No central index. No way to track what's been tried.

With SecID

# Research paper example (using reference type)
secid:reference/arxiv.org/1908.07125
    ├── title: "Universal Adversarial Triggers"
    ├── demonstrates
    │   └── secid:ttp/mitre.org/atlas#AML.T0043
    ├── affects
    │   ├── secid:entity/openai.com/gpt-2
    │   └── secid:entity/google.com/bert
    └── related_to
        └── secid:weakness/mitre.org/cwe#CWE-1427

# Jailbreak technique (future: could be tracked via AI vuln database)
secid:advisory/ai-vuln-db/JB-2024-0015
    ├── name: "DAN Jailbreak"
    ├── versions: ["DAN 1.0", "DAN 5.0", "DAN 11.0", ...]
    ├── demonstrates
    │   └── secid:ttp/mitre.org/atlas#AML.T0051
    └── affects
        ├── secid:entity/openai.com/gpt-3.5
        └── secid:entity/openai.com/gpt-4 (partial)
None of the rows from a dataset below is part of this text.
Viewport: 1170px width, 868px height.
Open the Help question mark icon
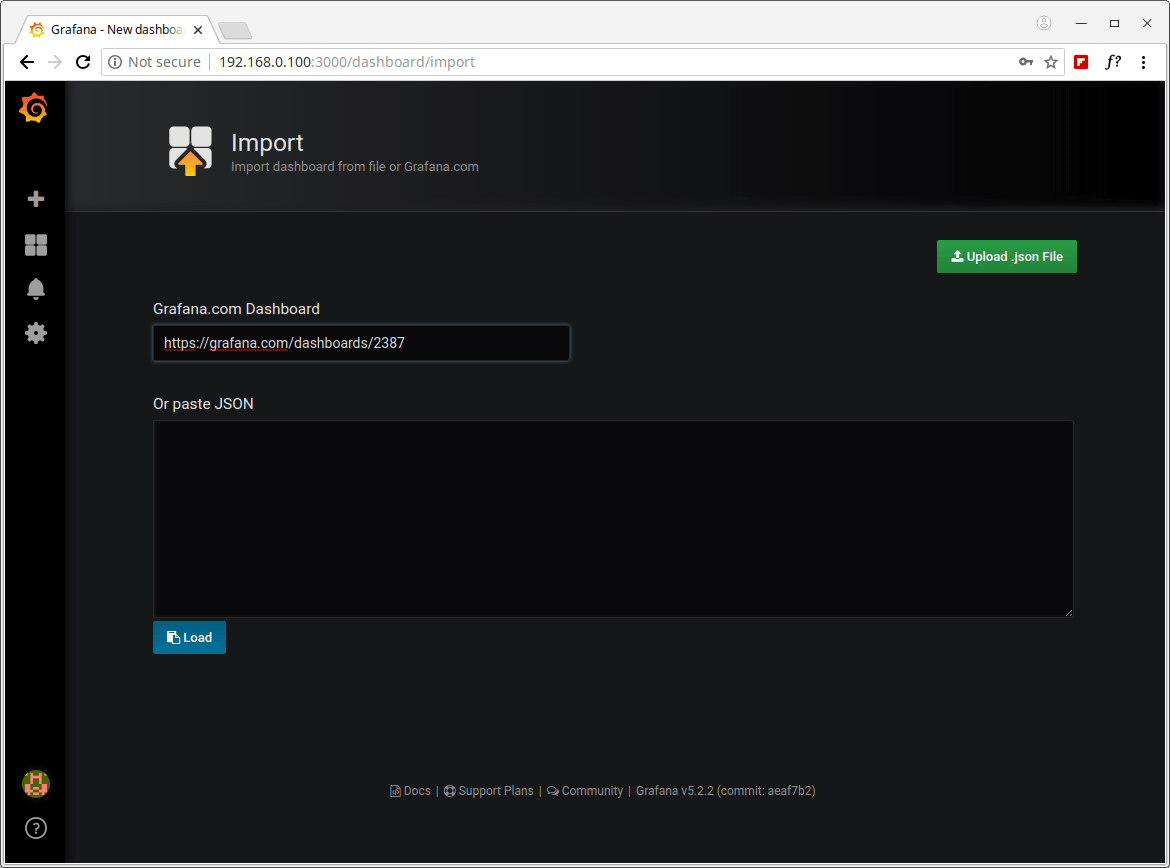click(36, 828)
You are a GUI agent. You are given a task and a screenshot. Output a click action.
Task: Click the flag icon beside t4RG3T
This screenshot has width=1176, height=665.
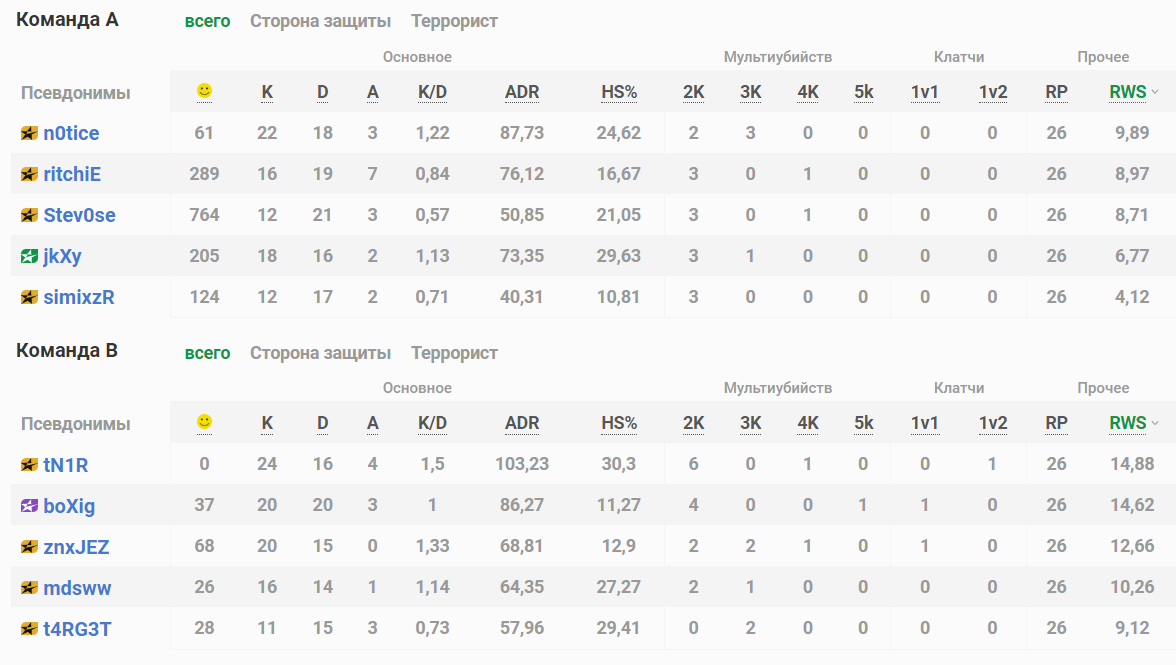[x=28, y=629]
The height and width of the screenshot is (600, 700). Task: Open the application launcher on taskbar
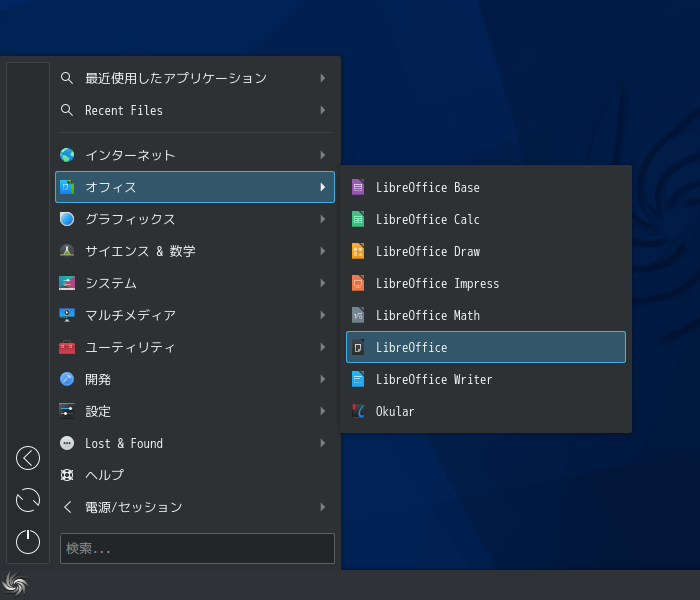[15, 584]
Research becomes navigable, not just searchable.


Common Thread

All these use cases share the same pattern:

  1. Single identifier format across all security knowledge
  2. Relationships that connect disparate databases
  3. Overlays that fill gaps without modifying sources
  4. Entity registry that defines what exists

SecID doesn't replace existing databases. It makes them work together.